We can question the way Adelman talks about Williams and/or treats him because there's something strange about it. Beyond that, though, this has nothing to do with him generally favoring journeymen and has everything to do with playing productive players and finding role players who make his good players better. The only "journeymen" currently on this roster are (maybe) Stiemsma, Amundson, and Hayward; one plays because he's the team's best shotblocker, and the other 2 only see the floor due to injuries or blowouts. Cunningham is good enough to be in any team's rotation because he knows where to be and makes plays on both ends.

I have no time for the opinion that Williams is "more the future of this team" than Love. Even if Love doesn't play here beyond his current contract, when healthy he's still going to factor significantly more in this team's success than Williams. Players make themselves part of the future by playing well and making their teammates better; that's why many consider Rubio and Shved part of that future but question Williams.

Let him [try to] produce.

They don't have any choice. If he sometimes stops the offense by holding the ball, and doesn't see an open cutter here, or spot-up shooter there, so be it. If he shuffles his feet the first couple of times he tries a one-on-one move, so be it. He's a scorer and they need one right now and for the next couple of months.

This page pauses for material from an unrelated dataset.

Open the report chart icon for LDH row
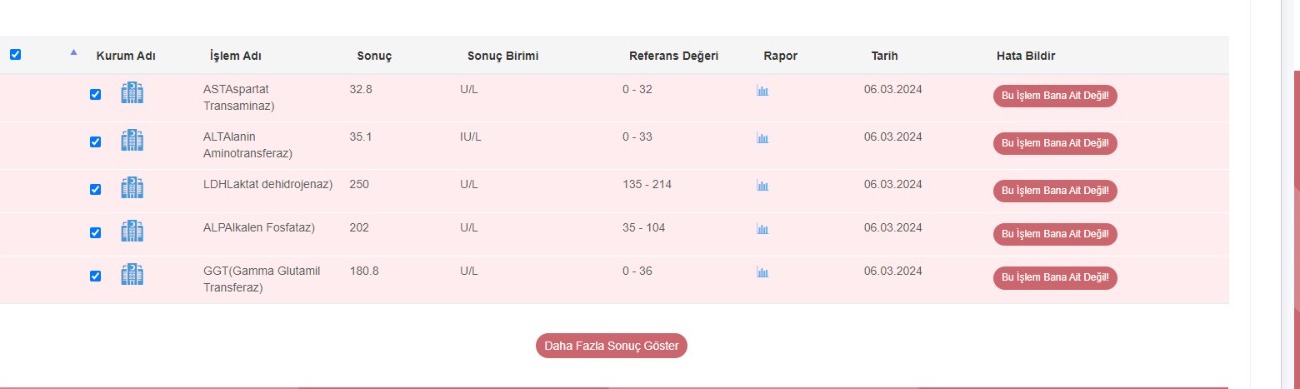The width and height of the screenshot is (1300, 389). 762,186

Dante Cunningham is one of my favorite players on this team for how he goes about his job, but it's a supporting role. A bench role. Williams may fail, but he needs to touch the ball early and often so he can, as you say, discover his own mistakes. I have to believe that top-tier power forwards take the first possessions (and quarters, even) to feel out their opponent's defensive tendencies and have ongoing chess matches of scoring moves and defensive counters. All of that is compromised for Williams when the coach is jerking him around.

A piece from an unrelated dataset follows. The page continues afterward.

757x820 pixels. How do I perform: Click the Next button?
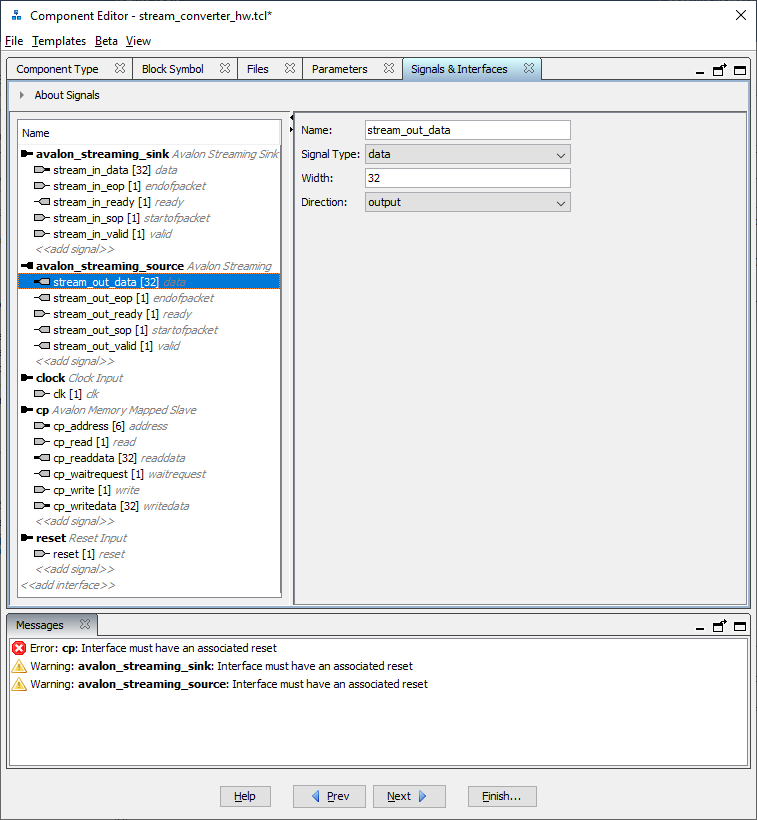[x=409, y=796]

There will be games--mostly against bad teams, I would guess--where Kirilenko back cuts his man enough times and Pek puts back enough misses for two points that the Wolves win despite not having anything of a go-to guy. There will also be a few nights, as we've seen, where J.J. Barea will step up and be one. But with Love and Budinger, the team's floor spacers, on the shelf, the idea of a drive-and-kick, pick-and-pop offense becomes much more questionable than we envisioned when the season began. If Derrick Williams can provide 20 points in not-terrible efficiency as a primary option, then the rest of what this team does well can possibly keep its head above water.

(Wow, that was the most excuse making that I've done for Williams in some time...)

Greg got it right above

Williams can play 1-on-1 defense, but when it comes to rotations, his offense is rarely worth the trade-off, especially with his inconsistency. It's my theory that poor defensive discipline is the main reason Williams is not getting more time on the court - not being where you're supposed to be or blowing an assignment is giving up easy points, and a cerebral defender like AK needs to know that his teammates are in position or he's less effective. Britt's last column went in-depth on the Wolves defensive rotations, so no need to rehash that here. But we're all aware of the Wolves three-point woes, so there's no question that there are situations where Williams can give us an advantage.

I'll also not be the first to point out that it's fairly well-known (at least by now) that the type of statistical categories that Williams crushed in college (shooting efficiency, primarily) rarely translate well to the pros. This doesn't say much by itself other than that we need to temper our expectations for the #2 pick in a still-unproven (though by most accounts, largely forgettable) 2011 lottery draft class.